Local coalitions implement programs drawing on models such as Success For All, Reading Recovery, and Let’s Read America. Initiatives promote community-based family engagement programs inspired by work at YMCA, Boys & Girls Clubs of America, and public library systems like New York Public Library and Los Angeles Public Library. Summer learning efforts reference partnerships with National Summer Learning Association and pilots akin to Mayor’s Summer Learning Project in cities like Boston and Seattle. Early childhood work connects to Early Head Start, Home Instruction for Parents of Preschool Youngsters, and state pre-K expansions in Vermont and Oklahoma. Data and professional development are supported via collaborations with Teach For America, Khan Academy, and EdReports-style curriculum reviews.
The campaign aggregated funding from major philanthropies including Carnegie Corporation of New York, The Atlantic Philanthropies, Robert Wood Johnson Foundation, and Annenberg Foundation, alongside corporate partners such as Walmart Foundation and Bank of America. Public funding streams intersect with U.S. Department of Education grants, state education agency programs in New Jersey and California, and municipal investments by offices like the Mayor of New York City.

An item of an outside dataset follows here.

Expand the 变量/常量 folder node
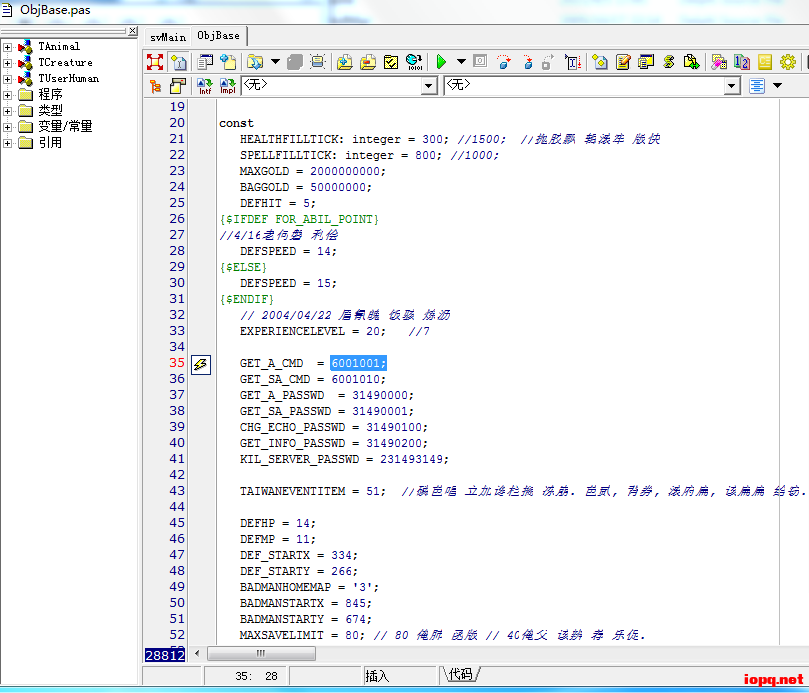This screenshot has width=809, height=693. [x=8, y=127]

Partnerships extend to nonprofit intermediaries including Local Initiatives Support Corporation, Children’s Defense Fund, Save the Children, and consortia such as Early Childhood Funders Collaborative. Research and evaluation funding was provided to institutions including RAND Corporation, Mathematica Policy Research, and University of Chicago.

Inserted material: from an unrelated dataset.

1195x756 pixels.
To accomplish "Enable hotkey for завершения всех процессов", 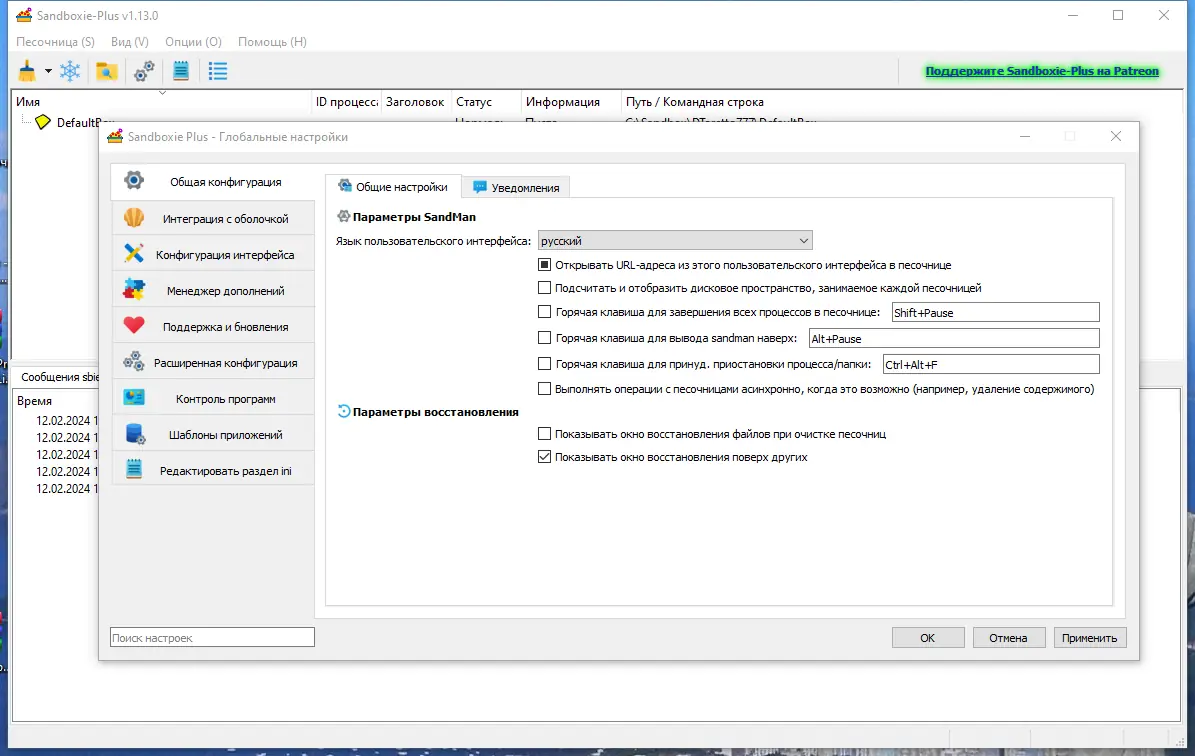I will (544, 312).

Evaluations conducted by RAND Corporation, Mathematica Policy Research, and independent researchers at Harvard University and Johns Hopkins University assessed outcomes on third-grade reading proficiency, chronic absenteeism reductions, and summer learning participation. Localities reported mixed gains: some school districts like Cleveland Metropolitan School District and communities in Cincinnati documented measurable improvements in attendance and literacy outcomes, while other sites showed limited or equivocal changes. The campaign’s data reporting drew on metrics from National Assessment of Educational Progress, state assessment systems, and dashboards used by organizations such as EdTrust and Council of Great City Schools.
Critics raised concerns similar to debates involving No Child Left Behind and Every Student Succeeds Act about overemphasis on standardized testing and accountability metrics. Commentators from Teachers College, Columbia University, National Education Association, and The Century Foundation questioned whether philanthropic-driven agendas—linked to foundations like Bill & Melinda Gates Foundation and Carnegie Corporation of New York—prioritized scalable interventions over structural investments in child poverty reduction advocated by groups such as Children’s Defense Fund and Economic Policy Institute. Other controversies involved transparency in funding and the efficacy claims compared against randomized controlled trials reported by Institute of Education Sciences and What Works Clearinghouse standards.